For Southeastern marketing professor Mike Budden, searching the earth for physical remnants of the past is a popular pastime—one that was chronicled by the Southeastern Magazine two years ago. Since then, Mike and his friends Dan Fontenot and Gary Guidry (Southeastern class of ’76) have come across an array of finds, both trash and historical treasures. But what they discovered in early 2017 truly took them by surprise.
The three men received permission to hunt the soil of a property in Jefferson Parish. One day Fontenot, who has known Budden since childhood, got a hit on his detector while working the area. What he eventually found, buried within the brown dirt, was a small gold ring.
Fontenot was of course happy with the catch, but because of the way that he found it his first reaction was one of shock. “It was deep, probably over a foot deep,” he recounted. “What I found was a big hunk of lead, probably the size of a fist, and then I checked the dirt before I filled the hole back in. I always check whenever I dig out the dirt, just to make sure there’s nothing in the pile by the hole, and then I got a hit when checking that dirt and the ring was in it. So if I hadn’t initially hit on that hunk of lead, I would never have found the ring.”
Finding the ring was only the first surprise that the piece of jewelry brought the three friends. After cleaning the ring off, Fontenot could tell that it was a seemingly simple band made of gold and, from the tiny size, had likely belonged to a petite woman. While the three men all dedicate time to tracking down the history behind the items that they discover, none of them noticed or suspected anything unusual about the ring itself.
A visit with fellow metal detecting hobbyists at a Southern Historical Research and Recovery Association meeting changed that perception. “Gary and I took it to one of our club meetings,” Fontenot said. “I thought it was just a gold ring, but then another guy saw it and said ‘It’s a split ring.’ …He opened it right in front of me and then it turned in to two halves with an engraving on the inner part that you couldn’t see when it was whole.”

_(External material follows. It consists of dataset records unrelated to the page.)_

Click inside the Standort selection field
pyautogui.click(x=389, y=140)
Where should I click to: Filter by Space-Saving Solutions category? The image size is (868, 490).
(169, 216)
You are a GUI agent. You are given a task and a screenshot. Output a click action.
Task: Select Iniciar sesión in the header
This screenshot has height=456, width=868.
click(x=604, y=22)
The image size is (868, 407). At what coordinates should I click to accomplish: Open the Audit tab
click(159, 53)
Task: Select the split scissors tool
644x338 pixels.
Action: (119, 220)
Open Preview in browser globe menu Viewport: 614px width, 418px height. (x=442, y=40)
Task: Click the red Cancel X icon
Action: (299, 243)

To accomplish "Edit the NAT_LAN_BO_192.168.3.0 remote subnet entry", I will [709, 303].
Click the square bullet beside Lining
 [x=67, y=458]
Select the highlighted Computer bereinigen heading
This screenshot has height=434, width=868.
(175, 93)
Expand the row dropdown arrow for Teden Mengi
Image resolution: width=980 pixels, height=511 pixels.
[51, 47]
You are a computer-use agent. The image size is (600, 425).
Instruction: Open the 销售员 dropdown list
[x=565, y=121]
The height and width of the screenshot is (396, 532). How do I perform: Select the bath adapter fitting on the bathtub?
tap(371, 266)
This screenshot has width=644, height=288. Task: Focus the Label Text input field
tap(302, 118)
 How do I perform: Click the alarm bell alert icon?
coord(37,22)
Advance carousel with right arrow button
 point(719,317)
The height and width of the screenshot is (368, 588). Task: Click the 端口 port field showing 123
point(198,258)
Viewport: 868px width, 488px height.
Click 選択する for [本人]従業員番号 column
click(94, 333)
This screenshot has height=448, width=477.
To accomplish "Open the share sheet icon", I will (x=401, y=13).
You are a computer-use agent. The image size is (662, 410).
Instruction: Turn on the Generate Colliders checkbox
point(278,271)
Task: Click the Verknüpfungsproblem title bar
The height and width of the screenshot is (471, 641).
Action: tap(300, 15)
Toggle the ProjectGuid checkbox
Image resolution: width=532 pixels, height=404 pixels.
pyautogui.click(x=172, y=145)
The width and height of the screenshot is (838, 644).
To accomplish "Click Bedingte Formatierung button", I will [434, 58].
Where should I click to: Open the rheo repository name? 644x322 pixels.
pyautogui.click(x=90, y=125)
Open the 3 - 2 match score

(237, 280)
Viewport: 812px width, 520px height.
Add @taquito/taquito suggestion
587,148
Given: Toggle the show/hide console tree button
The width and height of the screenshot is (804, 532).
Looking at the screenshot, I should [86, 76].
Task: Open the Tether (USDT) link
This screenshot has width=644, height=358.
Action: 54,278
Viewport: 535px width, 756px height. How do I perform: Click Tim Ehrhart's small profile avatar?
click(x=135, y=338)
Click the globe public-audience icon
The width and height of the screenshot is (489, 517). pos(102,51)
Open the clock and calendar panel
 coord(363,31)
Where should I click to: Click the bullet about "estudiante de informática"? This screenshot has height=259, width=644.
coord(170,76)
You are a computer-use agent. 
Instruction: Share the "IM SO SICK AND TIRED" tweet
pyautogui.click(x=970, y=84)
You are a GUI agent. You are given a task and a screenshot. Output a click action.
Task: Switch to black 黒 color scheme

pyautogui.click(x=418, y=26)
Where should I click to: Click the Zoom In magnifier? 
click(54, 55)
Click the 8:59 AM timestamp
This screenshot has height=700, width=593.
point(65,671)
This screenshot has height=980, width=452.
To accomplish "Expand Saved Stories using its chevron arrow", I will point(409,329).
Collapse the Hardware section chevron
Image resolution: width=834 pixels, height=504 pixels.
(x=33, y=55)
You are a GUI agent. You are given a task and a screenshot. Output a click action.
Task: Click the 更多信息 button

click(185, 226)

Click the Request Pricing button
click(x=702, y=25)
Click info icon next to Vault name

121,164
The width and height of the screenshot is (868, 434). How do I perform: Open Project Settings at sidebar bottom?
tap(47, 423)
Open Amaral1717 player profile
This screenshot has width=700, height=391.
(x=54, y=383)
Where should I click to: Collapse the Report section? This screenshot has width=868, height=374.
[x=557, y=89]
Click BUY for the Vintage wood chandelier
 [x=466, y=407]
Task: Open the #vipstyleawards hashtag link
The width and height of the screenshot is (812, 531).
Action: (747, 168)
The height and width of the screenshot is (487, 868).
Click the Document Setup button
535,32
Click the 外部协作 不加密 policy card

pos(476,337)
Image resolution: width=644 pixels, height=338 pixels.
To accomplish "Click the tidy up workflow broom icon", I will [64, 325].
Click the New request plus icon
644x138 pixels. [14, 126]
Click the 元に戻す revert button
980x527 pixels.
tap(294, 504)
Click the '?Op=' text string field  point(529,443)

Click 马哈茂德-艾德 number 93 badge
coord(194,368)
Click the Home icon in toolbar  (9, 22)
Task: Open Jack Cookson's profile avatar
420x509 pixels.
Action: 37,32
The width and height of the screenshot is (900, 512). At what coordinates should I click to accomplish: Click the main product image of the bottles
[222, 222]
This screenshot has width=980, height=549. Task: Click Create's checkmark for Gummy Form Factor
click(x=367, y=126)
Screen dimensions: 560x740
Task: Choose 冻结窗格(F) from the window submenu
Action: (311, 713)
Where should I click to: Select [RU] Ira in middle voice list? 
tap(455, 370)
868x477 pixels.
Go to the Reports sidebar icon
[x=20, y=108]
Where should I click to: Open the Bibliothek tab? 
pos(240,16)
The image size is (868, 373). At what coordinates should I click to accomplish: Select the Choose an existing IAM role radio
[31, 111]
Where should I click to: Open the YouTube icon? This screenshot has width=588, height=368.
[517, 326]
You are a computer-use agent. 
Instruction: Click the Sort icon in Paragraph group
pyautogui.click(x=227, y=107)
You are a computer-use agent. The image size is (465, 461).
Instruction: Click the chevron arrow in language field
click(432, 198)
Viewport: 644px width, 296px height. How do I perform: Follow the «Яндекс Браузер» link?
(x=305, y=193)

Such rings are indeed foreign to many people today, but according to Fontenot’s research they were quite popular in the nineteenth century. This ring, carefully engraved on the inside with tiny cursive lettering, is believed by the men to have been a wedding ring due to the inscription. There are two names listed, Louise Cantrelle and Louis Ferchaud, along with a date of August 25, 1870. With this information as a guide, Fontenot got to work on tracking down the ring’s story. Upon scouring the internet, his search led him to the ring’s rightful heir, Kimberly King.
King also has a passion for history, but she channels it through genealogy rather than metal detecting. Fontenot was able to locate her because of the genealogical research on her family which she has made available online. “Just from the name of the man on the ring, which is her great-great-grandfather, I was able to find her on the net, and then we just got in touch via email and went from there,” he said.
If the name Kimberly King sounds familiar to you, there’s a reason. Serendipitously, King was the guest speaker at Southeastern’s annual Marketing Breakfast this past April. She is also a class of 1985 Southeastern alumna, who now resides in Tennessee.
Upon learning of the connection, Budden was shocked. “It was amazing when I saw the emails and realized that it was Kimberly King, who was our marketing speaker. I told Dan ‘I know that lady!’ …It’s amazing, I just met her in the spring,” he said.
King is not related to Louise Cantrelle, as she died in childbirth at the tender age of 21. However, Louis Ferchaud eventually remarried Caroline Jaufroid, and King is a direct descendent of this couple.
How the ring came to be buried where it was remains a mystery, though the men have a conjecture that the young couple may have lived there. “We’ve pulled out hundreds, if not thousands, of square nails from that property, which is a pretty good indicator that there was a building there,” explained Guidry. “So I think there was a house there that burned, and that’s how the jewelry got left there. That’s my theory, but we’ll never really know.”
While the possibility—albeit rare—of finding buried gold objects might draw some people to metal detecting, the three friends all commented that the biggest thrill for them lies in the history. They take the time to conserve and study the past behind the pieces that they uncover and then generally keep or give them away. Most of the objects found are also not of much monetary value, but the men are genuinely awed with the historical significance and connection to the past the pieces represent. “It’s amazing to find something from 200 years ago, or longer, and I just don’t see myself selling it,” said Budden. “It’s part of history.”
So rather than keeping or selling the wedding band, the three friends traveled together to Tennessee in August to gift it to King—bringing to her a tangible piece of her own family’s history in the form of one extraordinary little gold ring.